Task goal => From the data below, return only the lines from the one with "Where should I" through the one with "Viewport: 1004px width, 734px height.", exact and inclusive, with pictures left out.
(Information given)
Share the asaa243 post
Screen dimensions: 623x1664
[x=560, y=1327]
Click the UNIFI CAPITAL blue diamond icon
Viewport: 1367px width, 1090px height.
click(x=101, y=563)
(End Information given)
(Information given)
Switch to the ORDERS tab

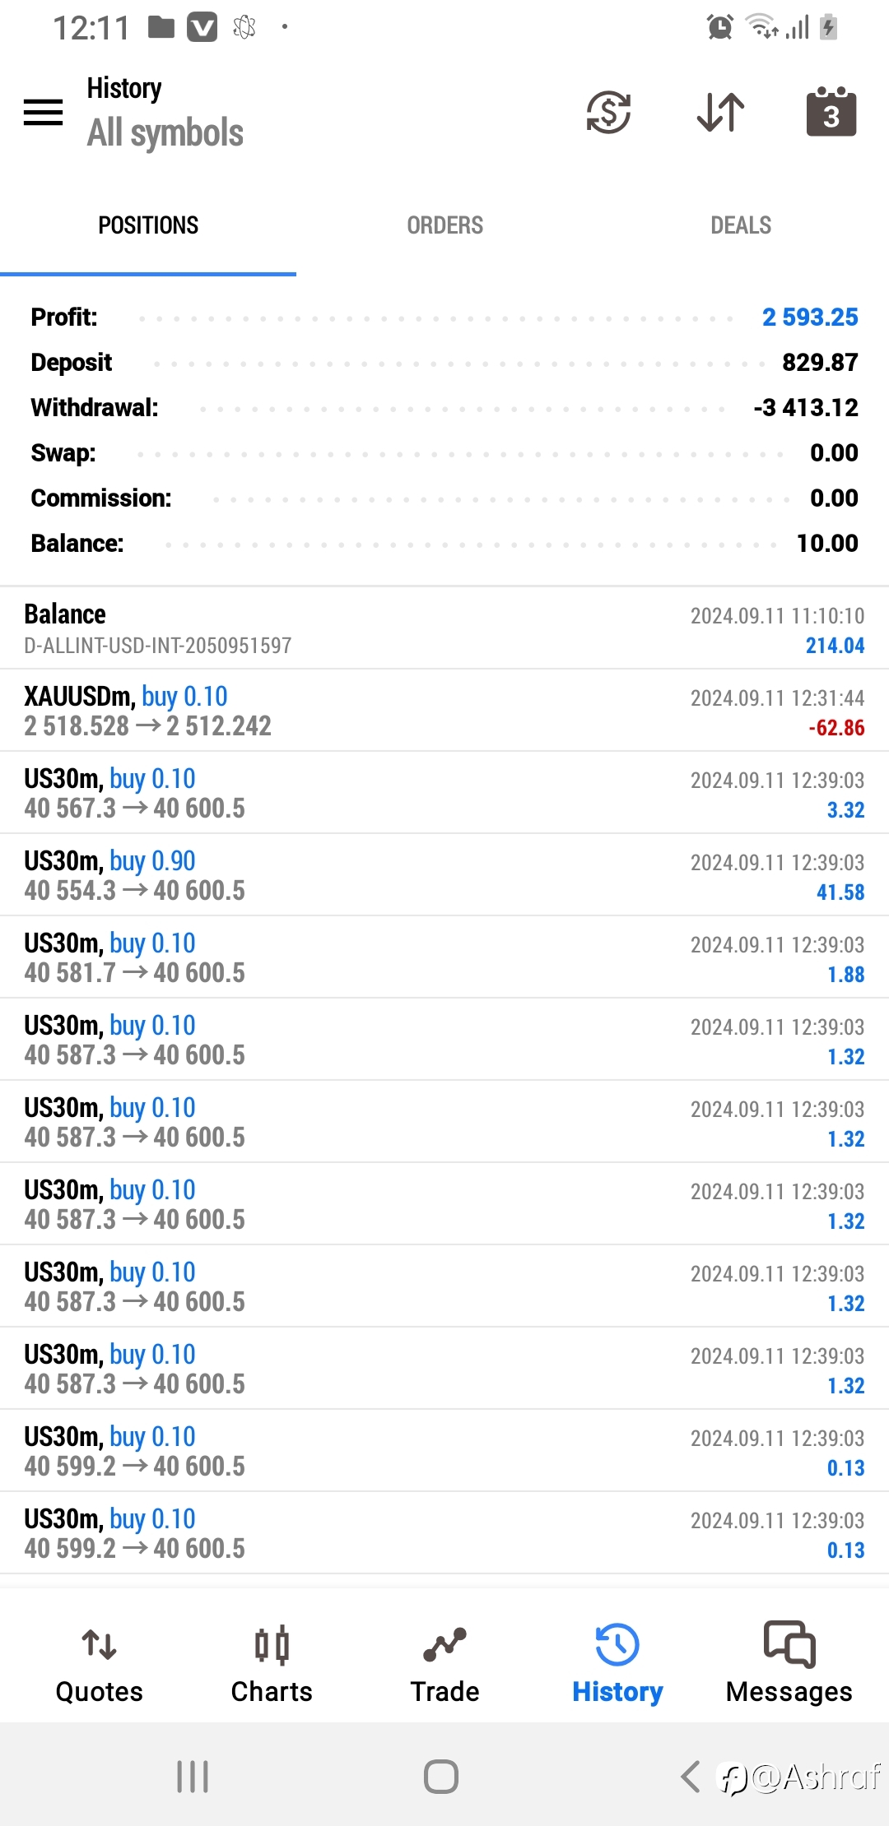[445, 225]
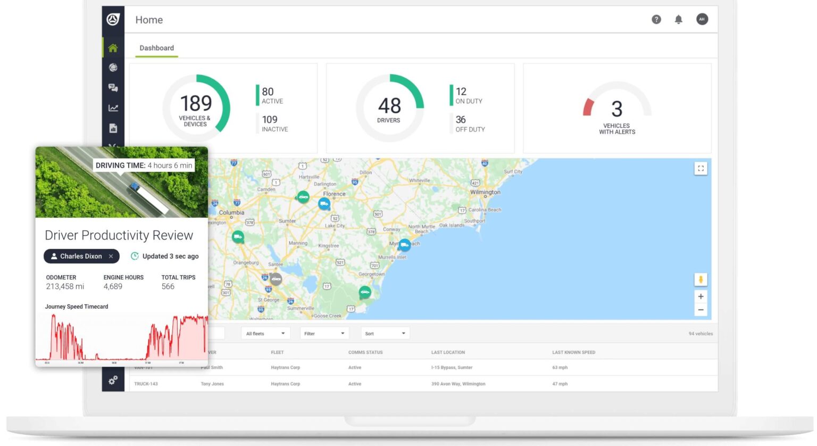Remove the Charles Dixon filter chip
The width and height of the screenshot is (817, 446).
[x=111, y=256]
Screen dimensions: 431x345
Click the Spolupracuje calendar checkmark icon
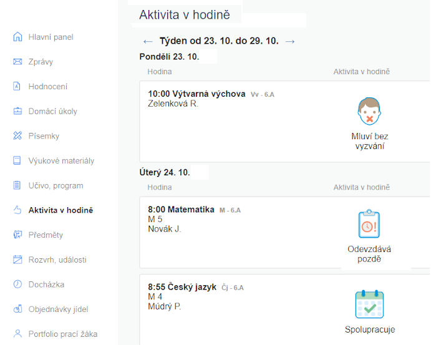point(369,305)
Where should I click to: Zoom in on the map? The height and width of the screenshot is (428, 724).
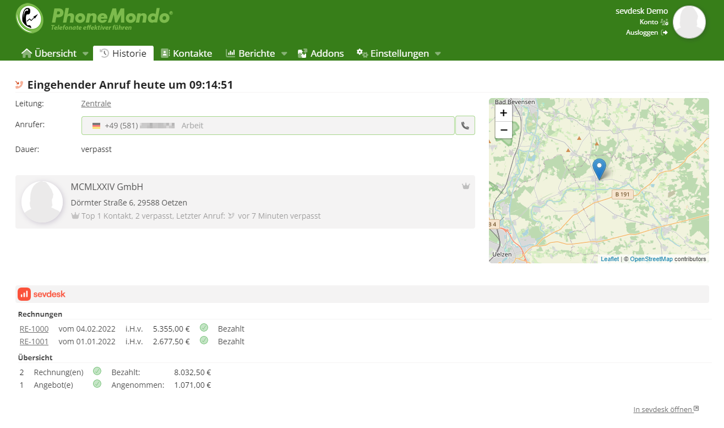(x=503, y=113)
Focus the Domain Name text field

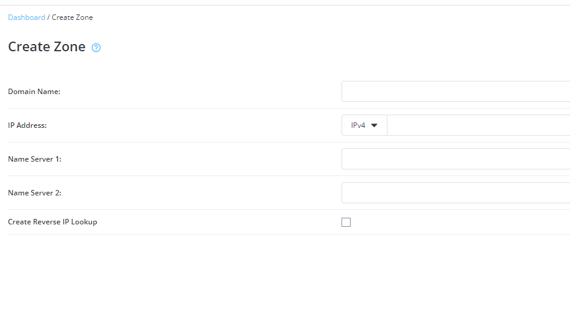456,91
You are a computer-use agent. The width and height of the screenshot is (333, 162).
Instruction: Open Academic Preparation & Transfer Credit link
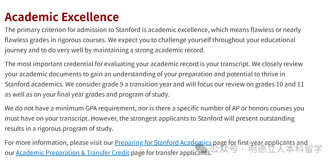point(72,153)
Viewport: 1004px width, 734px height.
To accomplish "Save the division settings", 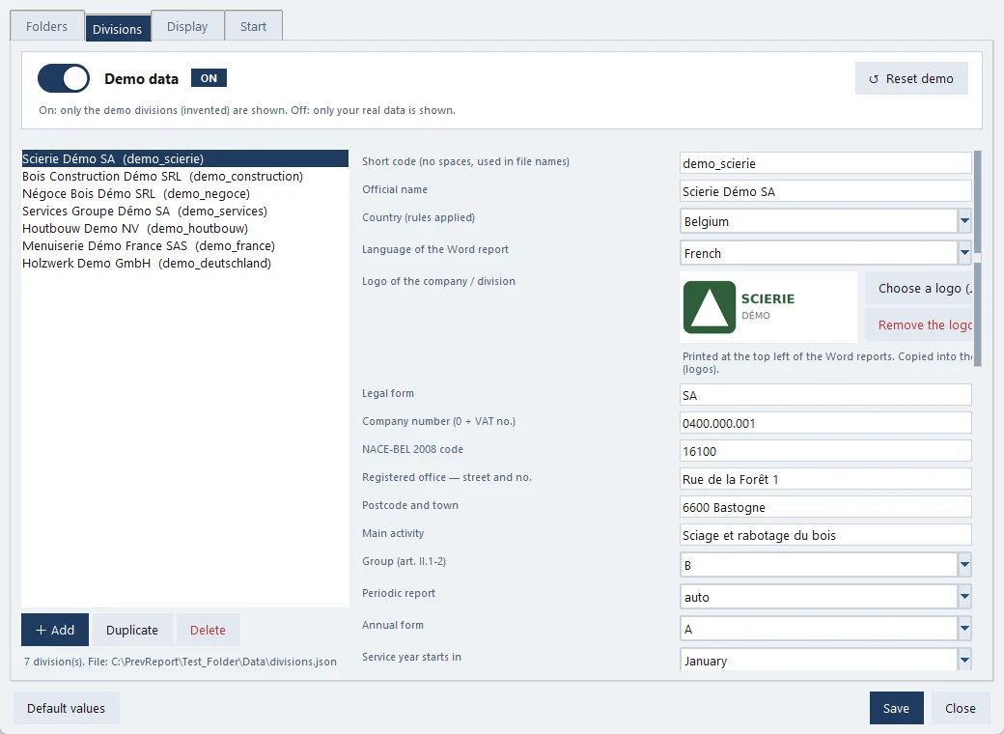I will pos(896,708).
(End Information given)
Task result =>
Where should I click to: Zoom in on the map? The height and width of the screenshot is (428, 724).
(x=503, y=113)
Focus the Domain Name text field

456,91
You are a computer-use agent. The width and height of the screenshot is (333, 162).
Instruction: Open Academic Preparation & Transfer Credit link
point(72,153)
Viewport: 1004px width, 734px height.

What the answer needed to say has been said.